Выбрать главу

— Ворон? — помолчал, не дождавшись ответа, повторил попытку, — Пламя? Черное Солнце? — и снова никакого успеха — Иан уже с интересом наблюдал за этим странным разговором принца и коня, ожидая развития сюжета. Он знал — безымянный жеребец был первой собственной лошадью Гусика, и тот, не скрывая гордости, не мог пока поверить, что это сильное животное действительно отныне принадлежит ему одному. Принц глянул на друга, — может, назвать его в твою честь?

Иан фыркнул.

— Нет уж, назови лучше в мою честь своего первенца, — заявил он, — даже если будет девочка, — и, заметив, что Фергус снова зашел в тупик, предложил: — Но моя мама называла меня Соколенком. Может, Сокол? Или Сапсан?

— Соколы серые, — возразил Фергус, снова погладил гриву, — по всему выходит, что быть тебе Пирожком, дружок…

Иан рассмеялся.

— Тогда это будет один из тех пирожков, которые раньше готовил мой отец, — он тоже приблизился к коню, коснулся ладонью его точеной морды, — но вообще-то, мне нравится.

— Значит, так тому и быть, — вынес вердикт Фергус, похлопал коня по холке и широко улыбнулся, — здравствуй, Пирожок.

Конь запрял ушами, фыркнул, но больше резких возражений не высказывал.

У костра, когда с обедом было покончено, папа и Фергус сошлись в нешуточном споре. Вернон снова разложил на земле какие-то карты, и вместе с принцем они принялись горячо обсуждать, как лучше организовать оборону и нападение в неведомой области — к стыду своему, Иан не мог точно сказать, о каких именно землях они рассуждали.

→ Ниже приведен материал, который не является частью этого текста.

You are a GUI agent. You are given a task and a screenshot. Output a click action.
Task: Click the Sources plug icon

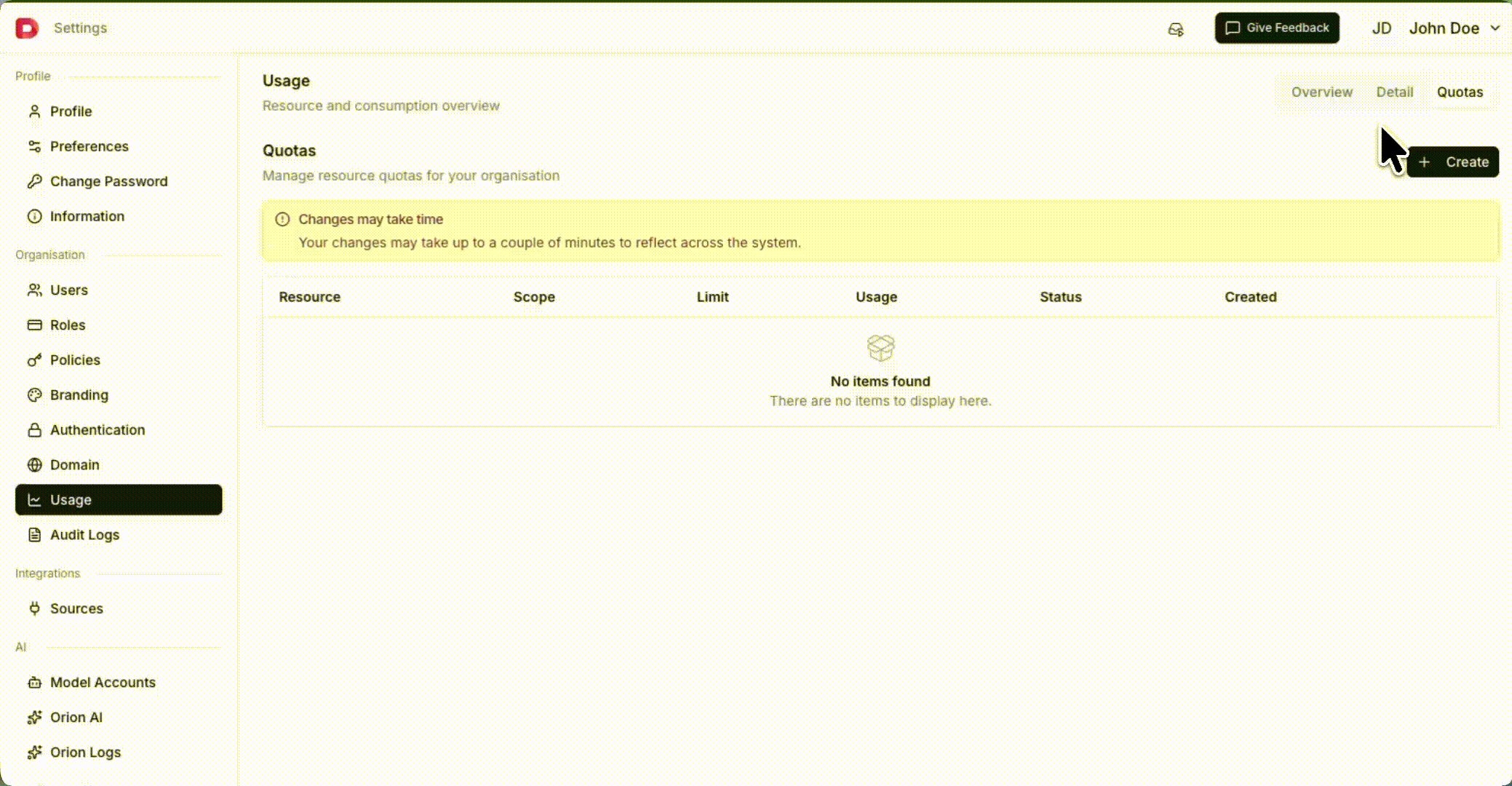[x=34, y=608]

— Нельзя предугадать, как поведут себя защитники осажденной крепости, — возражал папа на очередное стратегическое решение Фергуса, — они же как крысы, загнанные в угол. И мы точно не знаем, какими ресурсами внутри города они располагают. Может быть, осада продлился месяцы, наступит зима, и наши войска попадут в ту же ситуацию, что и войска Императора, когда Редания захватила Каэдвен, после того, как перевалы занесло снегом.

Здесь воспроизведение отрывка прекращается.